Rajiv Gandhi assassination case: Madras HC rejects convict Nalini Sriharan’s plea for early release
Sriharan had asked the court to direct the state to press the governor to decide on the premature release of all seven convicts.
The Madras High Court on Thursday rejected Rajiv Gandhi assassination convict Nalini Sriharan’s plea for early release, reported PTI. Sriharan, in her plea, had asked the court to direct the state to press the governor to decide on its recommendation for premature release of all the seven convicts. All the seven people, including Sriharan, are serving life term in the case.
“Already the council of ministers recommended to the governor for premature release of Nalini and six others... while so, issuing a mandamus directing them to consider her representation does not arise,” the division bench of Justices R Subbiah and C Saravanan said in its order.
Tamil Nadu Governor Banwarilal Purohit has not yet responded to the state Cabinet’s September 2018 resolution recommending the release of the seven convicts. The other convicts are Sriharan’s husband Murugan, T Suthendraraja alias Santhan, Jayakumar, Robert Payas, Ravichandran and AG Perarivalan.

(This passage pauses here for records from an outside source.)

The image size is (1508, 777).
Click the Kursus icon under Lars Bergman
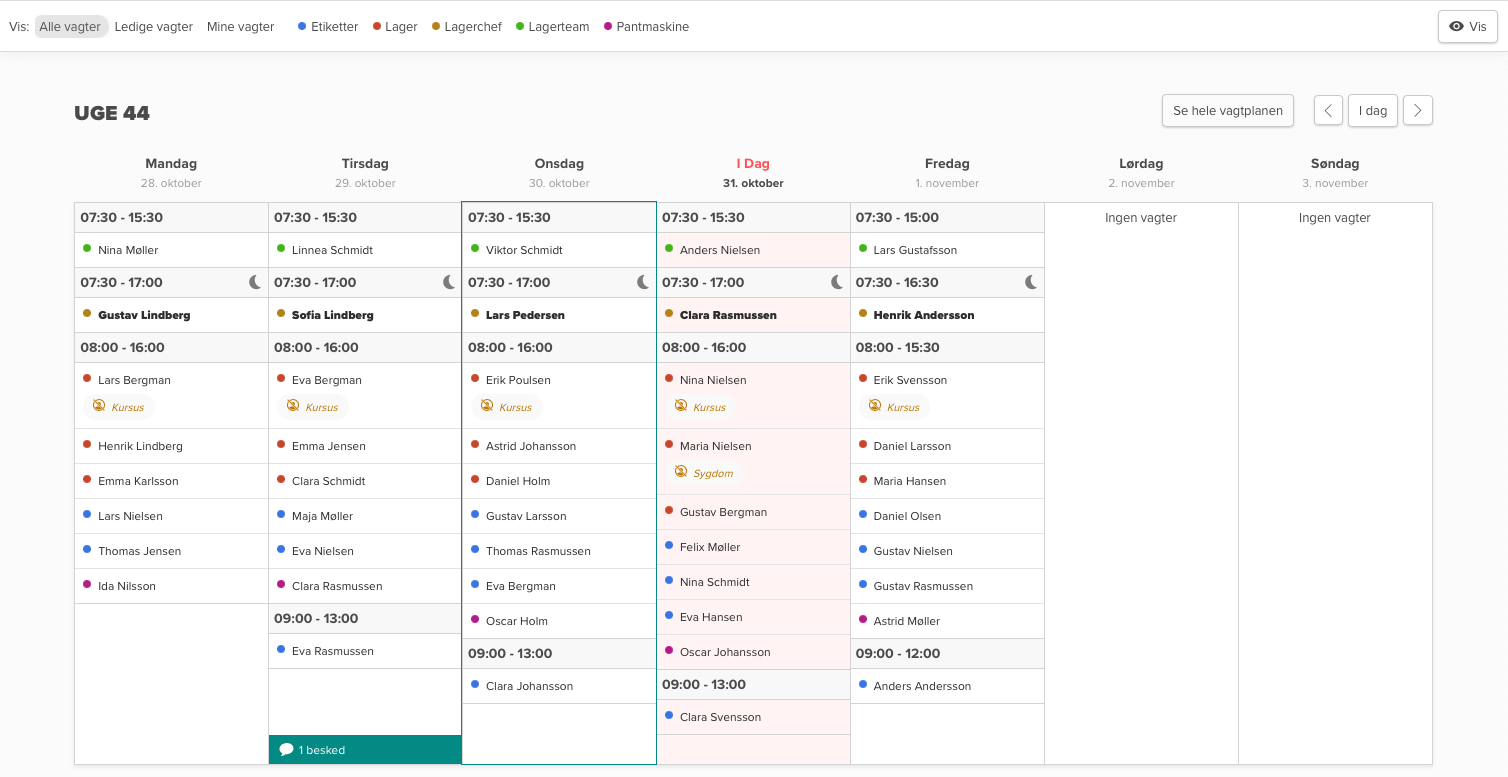point(99,406)

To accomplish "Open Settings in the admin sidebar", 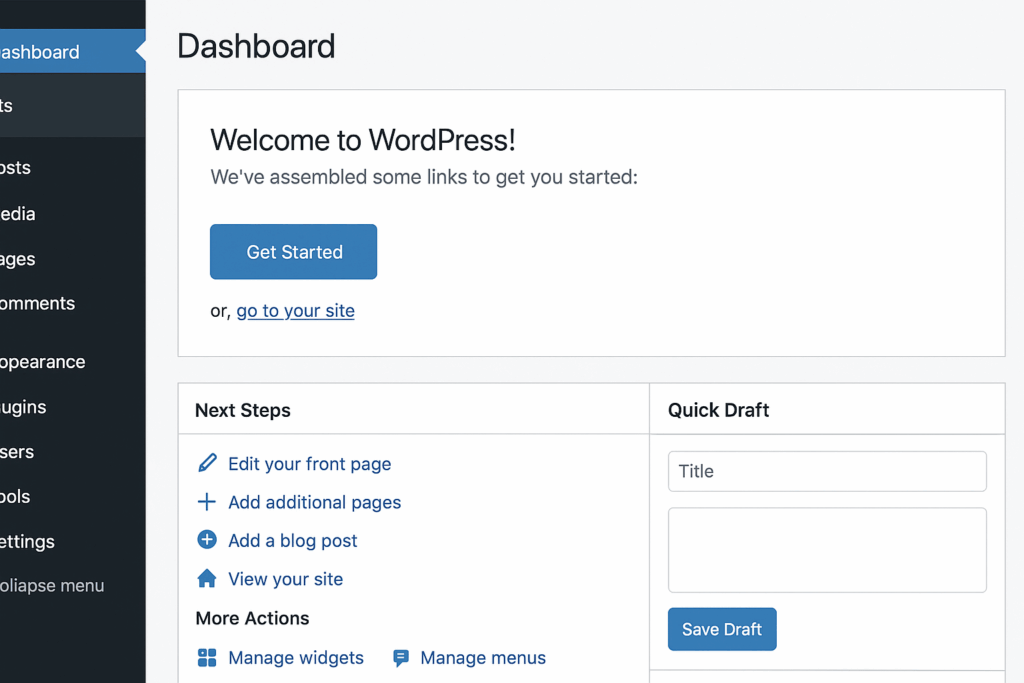I will click(28, 541).
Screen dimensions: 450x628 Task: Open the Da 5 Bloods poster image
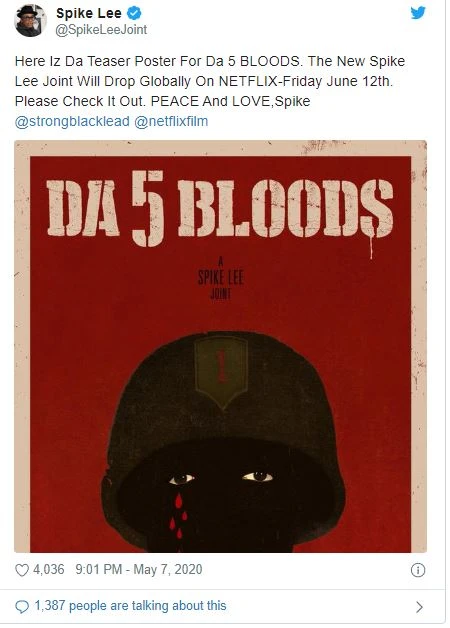(220, 346)
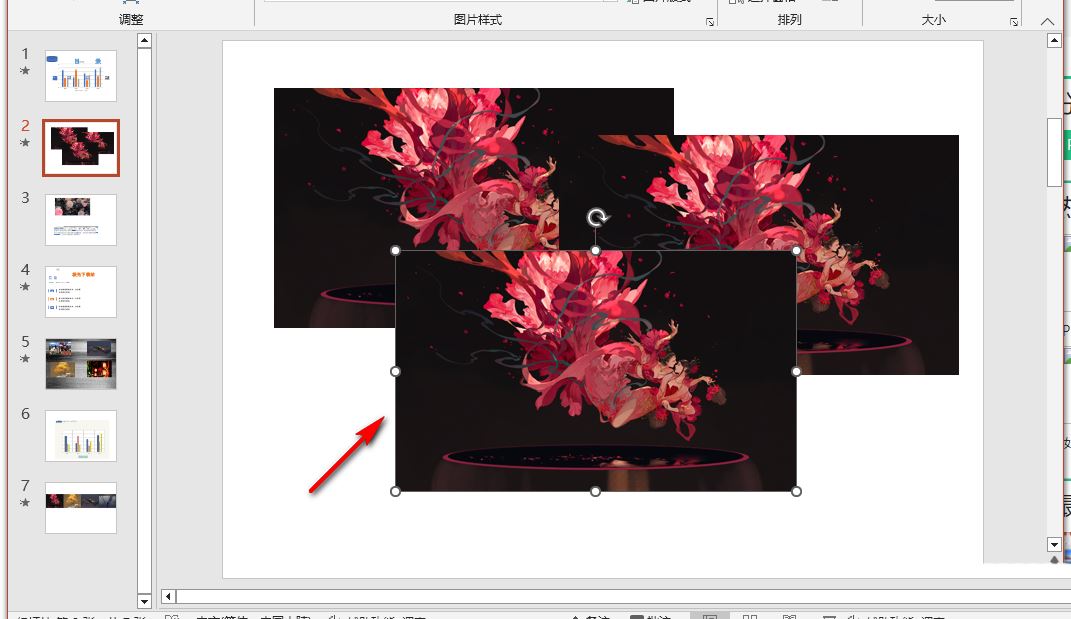Image resolution: width=1071 pixels, height=619 pixels.
Task: Select slide 5 thumbnail with photo collage
Action: (x=81, y=363)
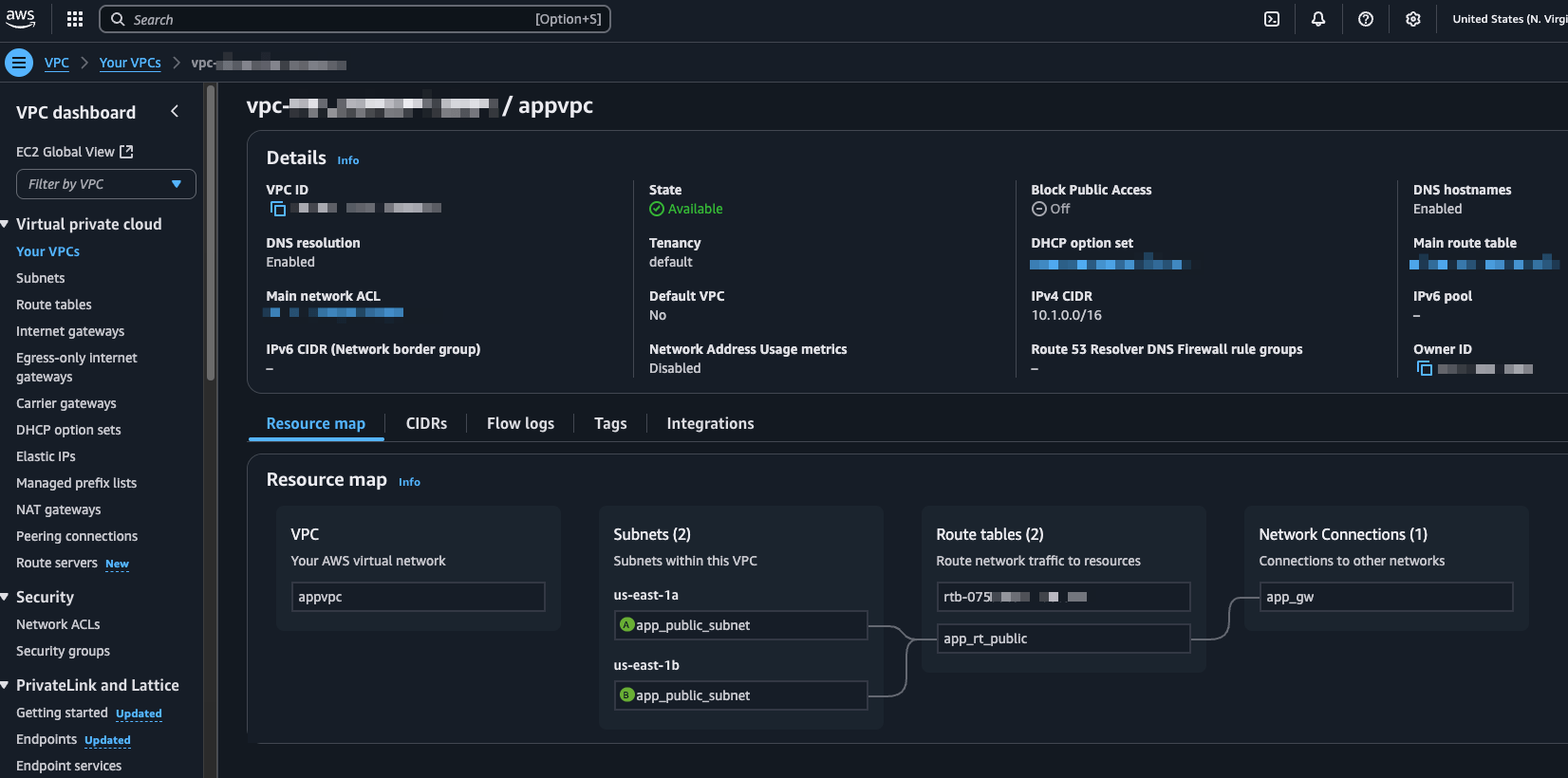Open the AWS services grid menu
The height and width of the screenshot is (778, 1568).
[x=75, y=19]

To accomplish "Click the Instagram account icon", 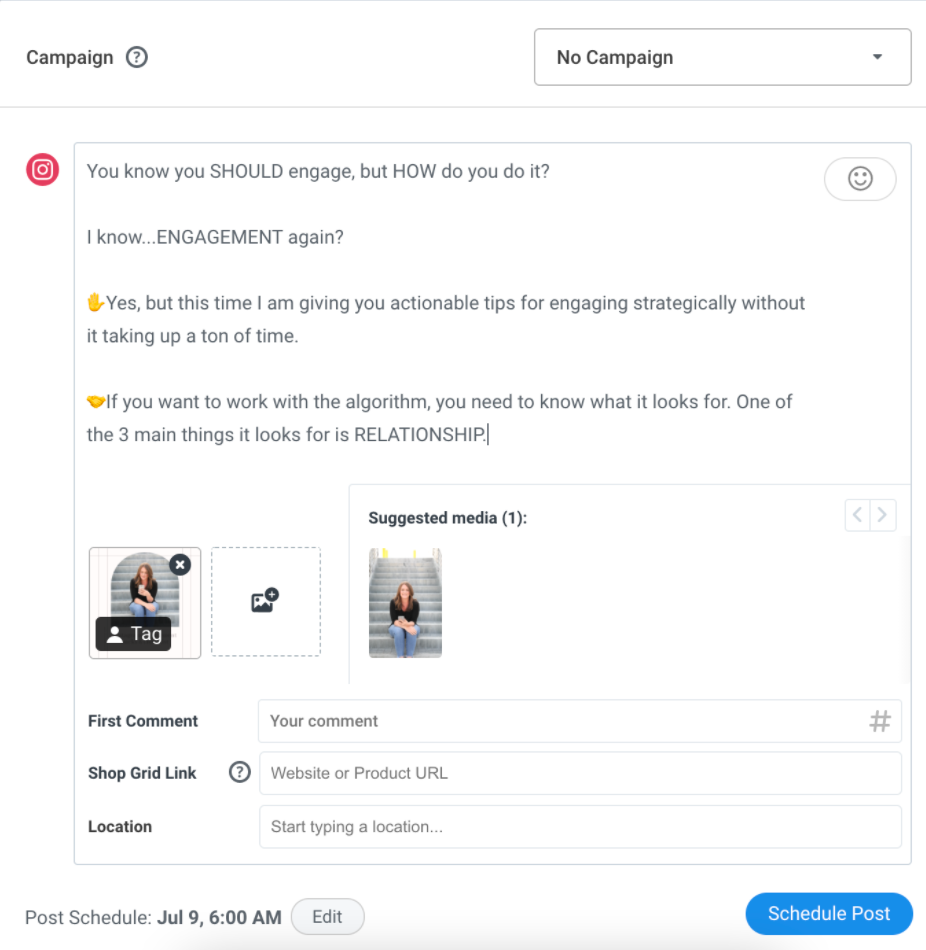I will [42, 170].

The state government’s resolution had come after the Supreme Court told Purohit to consider Perarivalan’s mercy petition. In August 2018, the Centre had opposed in the top court the state government’s petition to release the convicts, and had said it would set a “dangerous precedent” and have “international ramifications”. In June, President Ram Nath Kovind had rejected the state government’s request to release the prisoners.
Former Prime Minister Rajiv Gandhi was killed in Sriperumbudur on May 21, 1991, when an operative of the Liberation Tigers of Tamil Eelam named Gayatri set off an RDX-laden belt she wore under her belt. The LTTE was seeking revenge for the Indian government’s decision to send troops to Sri Lanka to help the island-country fight the Tamil separatists.
In 1998, a court sentenced 26 people to death for the conspiracy, but a year later the Supreme Court upheld the death sentences of only four of them – Nalini, Murugan, Santhan and Perarivalan. Three others were sentenced to life imprisonment and the remaining 19 were freed. In 2000, Nalini’s death sentence was commuted to life imprisonment. In 2014, the top court commuted the death sentences of the other three as well, saying the Centre cannot unduly delay examining their mercy petitions.